What this exercise asks:
• 1. Copy the part of the article about Rece Davis that begins at the words "Calmness Amid the" and stops after the words "tennis on ESPN).".
• 2. Name every person the article about Rece Davis mentions by name.
• 3. Pick up the article about Rece Davis after its last sentence and keep writing.

Passage to read:

Chaos in This Anchor’s Ear Rarely Winds Up on the Air
Rece Davis grew up in Guin (GYOO-in), a town of 2,000 people in northwestern Alabama, surrounded by football. The first three football seasons he remembers as a kid, the local high school won back-to-back-to-back state titles. It was like something out of a Friday Night Lights episode, he says. Football “was part of the culture. I fell in love with that.”
Fascinated by the sport and the people who called the games, Davis would spend his Saturday nights spinning the radio dial, listening to every college football game he could find. At the time, he thought he would end up as a broadcaster, but only after “a long and distinguished career” playing football; alas, “my talent ran out after high school,” he says.
Now 50, Davis has already had a long and distinguished career in sports broadcasting. A 20-year ESPN veteran, Davis has been serving as a play-by-play announcer for college grid and basketball games and hosting pre-and postgame shows for the last decade. This past Saturday, he started his newest gig: host of ESPN’s College GameDay football pregame show, the most prominent morning show about the most prominent college sport.
“I don’t know if there’s a show on TV that has as strong a connection with [football] fans and fans of sports as College GameDay,” Davis says.
Calmness Amid the Storm of Live TV
In February, Davis signed a deal with ESPN through 2021 that included taking over for Chris Fowler as host of GameDay (Fowler is focusing on calling Saturday primetime college football games on ABC and tennis on ESPN).
Leading up to the start of the season, Davis admits to no nerves or apprehension, just excitement. That’s no surprise. Being unflappable is one of Davis’ greatest qualities, according to GameDay producer Lee Fitting.
Take the time years ago that Davis did football play-by-play for the first time. It was the East–West Shrine Game, the annual postseason college football all-star game. He and his analysts knew ahead of time that former President Gerald Ford would be at the stadium. They had seen him, surrounded by Secret Service agents, but were under orders not to approach him. Sometime later, out of nowhere, someone jabbed Davis in the ribs. It was Ford. So on his first football broadcast as play-by-play announcer—not just for ESPN, but ever—Davis had a former president on the air beside him. Talk about trial by fire.
“I can throw the kitchen sink at him and nothing affects him,” Fitting says. “Viewers would have no idea the level of chaos in his ear at that time. He’s so smooth.”

Data section:
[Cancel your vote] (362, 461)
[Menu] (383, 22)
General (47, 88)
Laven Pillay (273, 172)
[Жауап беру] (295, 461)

Outputs by task:
• 1.
Calmness Amid the Storm of Live TV
In February, Davis signed a deal with ESPN through 2021 that included taking over for Chris Fowler as host of GameDay (Fowler is focusing on calling Saturday primetime college football games on ABC and tennis on ESPN).

• 2. Rece Davis, Chris Fowler, Lee Fitting, Gerald Ford

• 3.
Davis brushes it off. He suggests his calmness might come from when he played sports as a little kid. Before games, instead of giving him technical or substantive advice, his dad would just tell him to “stay cool.”
“People at home don’t need to know nor want to know how the sausage is made,” Davis says, adding that if a light stand were to fall on the desk in front of him as he is delivering on camera, he would simply take his hand, push it away, say “we’ll get that cleaned up” and continue.
“He’s a producer’s dream,” Fitting says. “He can get you in and out of any possible scenario, segue from A to B to C as well if not better than anybody in the business.”
Letting His Teammates Score
Like any good quarterback, Davis says his top priority as a host is to put the commentators and analysts—his teammates—in the best position possible to succeed. Sometimes he disagrees with them on-air as a way to push them to validate or back up their point, “not by tossing them up softballs all the time,” Davis says, but by challenging him, poking them or clarifying them.
So when that light stand falls on set or an audience gets rowdy or some other sort of chaos ensues, Davis handles the problem for the viewers at home and for his teammates on set. No matter how famous or accomplished his analysts are, “they are taking their cues from your demeanor. If I’m rattled, uptight, flipping out, they’re likely to be uneasy,” Davis says.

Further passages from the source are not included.